Unearthing history and the stories here

Posted

TEN MILE RIVER, NY — “Sometimes, the content for these exhibits comes out of nowhere,” said David Malatzky, associate curator at the Ten Mile River Scout Museum.

“Last summer, I found in the museum a banker’s box filled with artifacts from the dig. It just dropped into my lap.”

The dig in question was a few test holes dug because of a federal project, the Geologic Resources Inventory.

And the artifacts ranged from pieces of pottery to glass to a few stone tools. The history of the area, in what’s basically a series of trash piles.

Brought to the surface

The land holds secrets; it holds history. For those who look, it tells the stories of people who didn’t leave written records, couldn’t leave records or “who may have left records, but they weren’t deemed important,” said archaeologist Dr. April Beisaw. So those records—diaries, maybe; receipts; photos—disappeared.

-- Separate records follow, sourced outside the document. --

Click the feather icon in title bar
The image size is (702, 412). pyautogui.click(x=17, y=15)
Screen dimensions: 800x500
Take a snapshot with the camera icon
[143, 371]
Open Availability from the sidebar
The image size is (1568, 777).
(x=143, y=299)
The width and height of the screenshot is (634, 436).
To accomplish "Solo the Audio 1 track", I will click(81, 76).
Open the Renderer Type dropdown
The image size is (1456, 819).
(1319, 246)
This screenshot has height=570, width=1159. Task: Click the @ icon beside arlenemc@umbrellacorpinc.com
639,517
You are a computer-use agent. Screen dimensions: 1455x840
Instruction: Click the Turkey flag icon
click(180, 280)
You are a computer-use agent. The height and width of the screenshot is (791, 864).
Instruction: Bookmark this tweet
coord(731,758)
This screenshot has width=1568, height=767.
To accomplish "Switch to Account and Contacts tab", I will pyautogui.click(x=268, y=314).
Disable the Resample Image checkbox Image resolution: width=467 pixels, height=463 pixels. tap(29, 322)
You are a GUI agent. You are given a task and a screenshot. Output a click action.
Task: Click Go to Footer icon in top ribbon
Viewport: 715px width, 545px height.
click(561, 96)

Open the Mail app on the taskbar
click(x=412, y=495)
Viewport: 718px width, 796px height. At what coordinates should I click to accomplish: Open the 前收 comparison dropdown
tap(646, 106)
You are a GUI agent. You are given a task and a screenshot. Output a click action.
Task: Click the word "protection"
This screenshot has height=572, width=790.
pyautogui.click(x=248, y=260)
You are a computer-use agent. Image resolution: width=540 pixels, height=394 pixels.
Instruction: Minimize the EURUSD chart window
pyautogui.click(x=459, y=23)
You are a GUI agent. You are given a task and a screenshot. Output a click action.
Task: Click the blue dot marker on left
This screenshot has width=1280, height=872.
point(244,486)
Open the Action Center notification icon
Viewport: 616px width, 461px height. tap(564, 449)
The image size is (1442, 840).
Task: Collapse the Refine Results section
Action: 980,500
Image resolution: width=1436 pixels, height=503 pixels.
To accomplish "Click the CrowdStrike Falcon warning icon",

An associate professor and chair of anthropology at Vassar College, Beisaw studies cultural change and resilience in the relatively recent past. At the moment, her work is focused on the New York City water system.

The relatively modern—say, from the 14th century on— is just as compelling as ancient history.

The stories would include those of the Indigenous people who lived here or passed on through. The museum has artifacts from three rock shelters located on the property; Indigenous people did not live there year-round.

Archaeology tells the story of the settlers who arrived in the 18th and 19th centuries, and left pieces of pottery and glass behind. It tells the stories of people within our lifetimes.

The way the artifacts lie in the ground, the way buildings grow and spread out over time, it all matters.

“Documents usually tell only one side of how things were, and are often biased towards the goals of those who wrote or received the report,” Beisaw said in an email, and added later, “Small finds can contradict a story” and reveal truth.

Who lived at Ten Mile River?

Nowadays, many think of Ten Mile River as the sprawling Boy Scout camp, built in 1927, and the 12,000 acres that comprise it, but Ten Mile is also a small river that empties into the Delaware—and the now-vanished settlements alongside it.

“I always look at the historical record,” Beisaw said. “Satellite images can find farms, hill forts—you look at the landscape and see that something is different.”

Art Hawker, Town of Tusten historian, recently stood on the stone arch bridge spanning Ten Mile River and gestured sweepingly. “There was a sawmill where Ten Mile hits the Delaware. Quinlan [of the “History of Sullivan County”] said it was owned by Elijah Reeve.”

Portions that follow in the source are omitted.